Un marin désintéressé et indépendant est embauché par l'épouse d'un riche avocat sur le yacht de son mari. L'histoire utilise essentiellement le rapport de force et de séduction entre Elsa Bannister (Rita Hayworth) et Michael O'Hara (Orson Welles), sous les yeux du riche mari handicapé des jambes, curieusement indifférent, et à subir les manigances de Grisby, le sinistre associé de celui-ci.
Rita Hayworth change de registre pour un thriller et abandonne sa longue chevelure rousse pour une magnifique coupe courte blonde. On ne la voit quasiment jamais sourire; les expressions de son visage et de ses yeux sont magnifiques. Malgré leur divorce en cours, Orson Welles la met superbement en valeur dans cette atmosphère de film noir: en robe à pois en début de film, fumant allongée en maillot sur le pont du bateau, sa posture en caban et casquette de marin, sa course en robe blanche et légère dans les rues d'Acapulco, le procès avec les très gros plans sur son visage,...

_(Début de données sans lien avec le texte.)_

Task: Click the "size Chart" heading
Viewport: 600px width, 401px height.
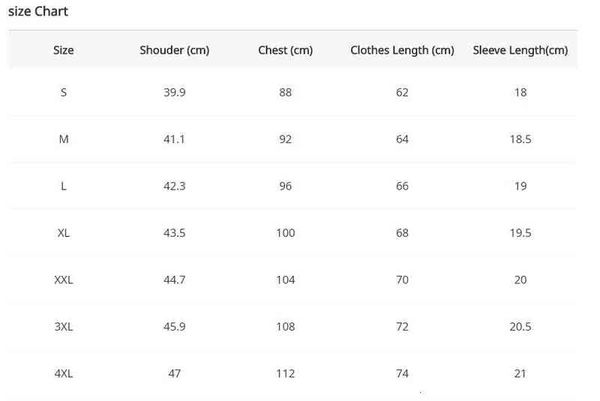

Le film au scénario saucissonné et au montage tronqué doit être vu pour l'audacieuse réalisation d'Orson Welles, ses métaphores visuelles ou verbales, ses plans et scènes mémorables: échange entre Bannister et O'Hara sur l'argent et l'indépendance, la tirade de O'Hara sur un monde de requins, le rendez-vous amoureux dans le sombre aquarium aux poissons menaçants, Arthur Bannister -avocat- s'appelant à la barre pour s'interroger lui-même et faire ainsi les questions et les réponses, la déambulation psychédélique dans les coulisses du parc d'attraction déserté et la glissade sur le grand toboggan blanc, et enfin la démarche désarticulée de Bannister dans le labyrinthe de miroirs, amenant à la mythique fusillade quand chaque nouveau coup de feu brise un nouveau reflet.